_WORK TO DO_:
List each line of the records that contains the string "image". Case counts.

_SUPPLIED DATA_:
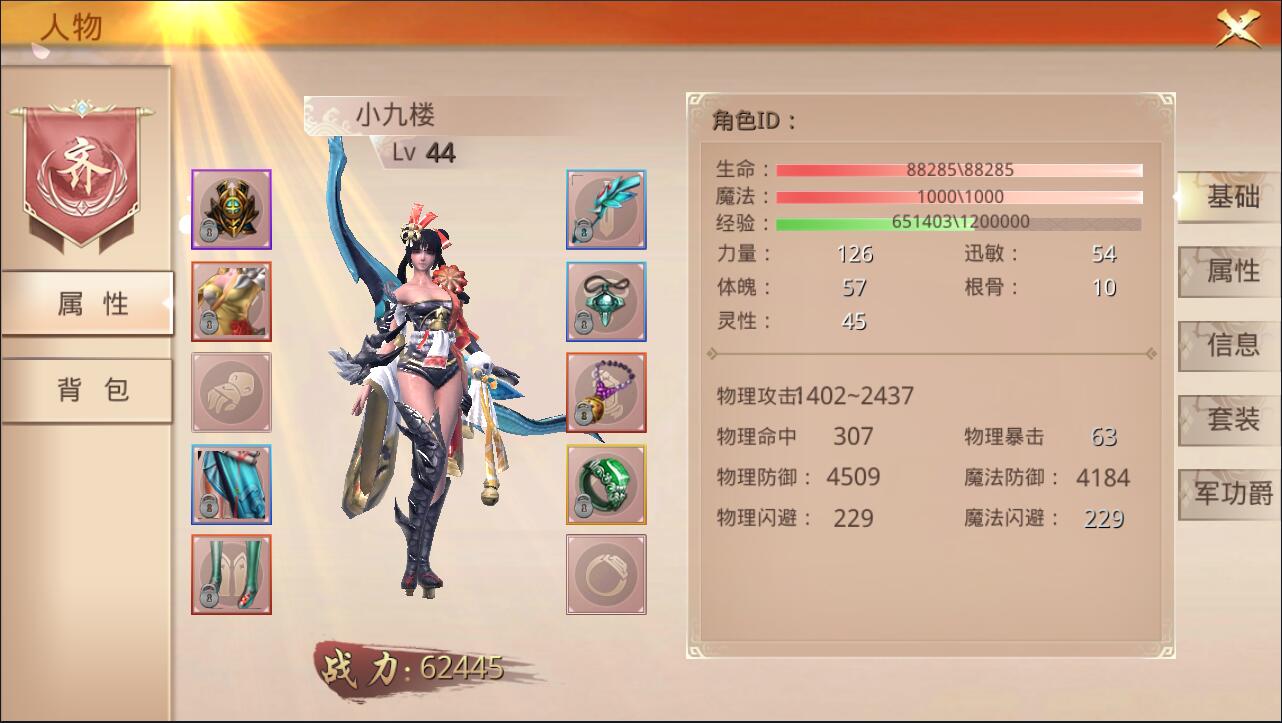Select the equipped boots item
The image size is (1282, 723).
(x=231, y=574)
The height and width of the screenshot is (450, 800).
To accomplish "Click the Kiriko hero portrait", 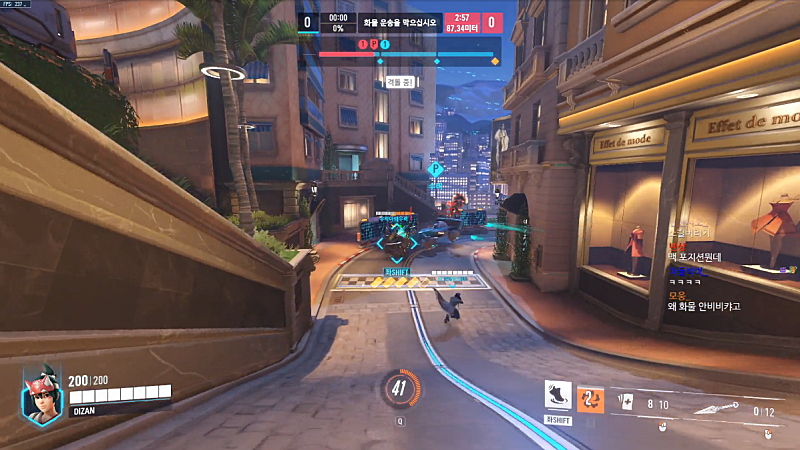I will (42, 392).
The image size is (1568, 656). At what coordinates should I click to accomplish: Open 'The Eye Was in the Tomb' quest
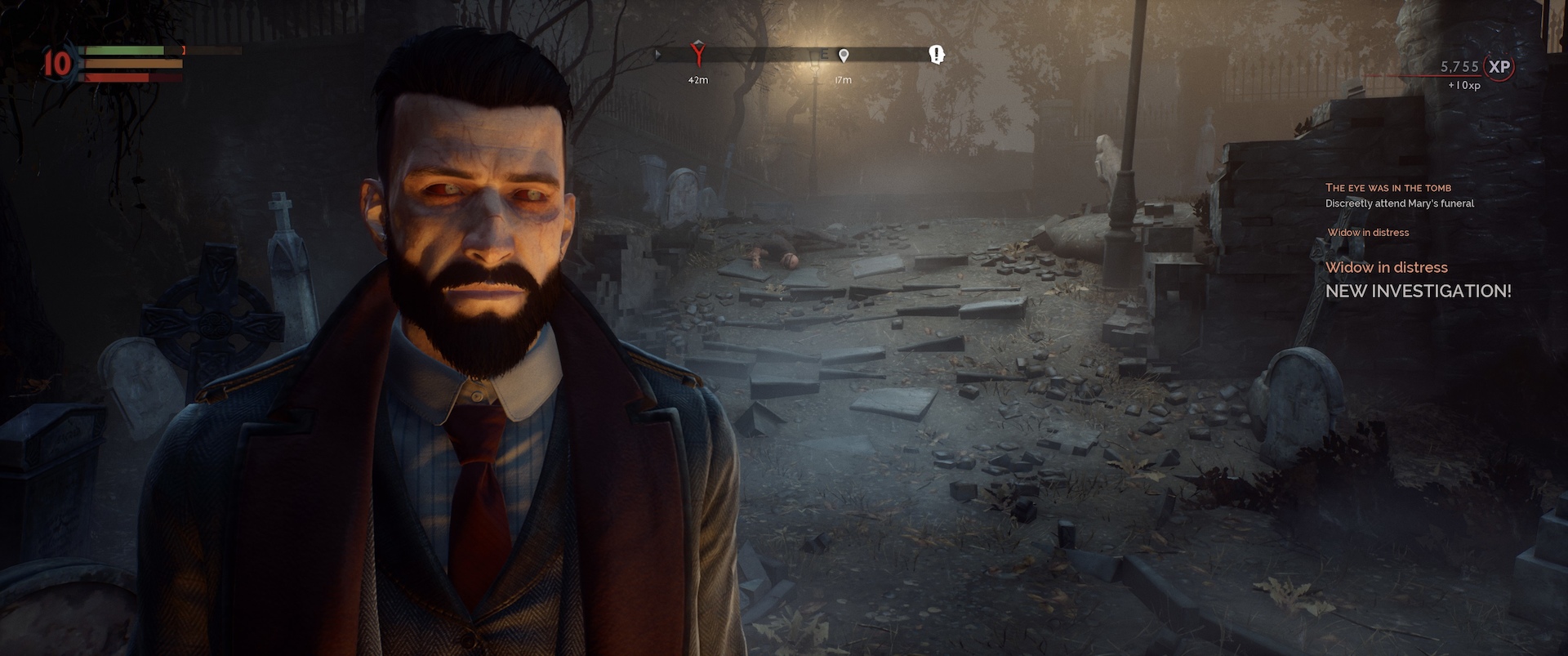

_THE REPLY_:
The image size is (1282, 723).
The image size is (1568, 656). At what coordinates should I click to accomplish: Open 'The Eye Was in the Tomb' quest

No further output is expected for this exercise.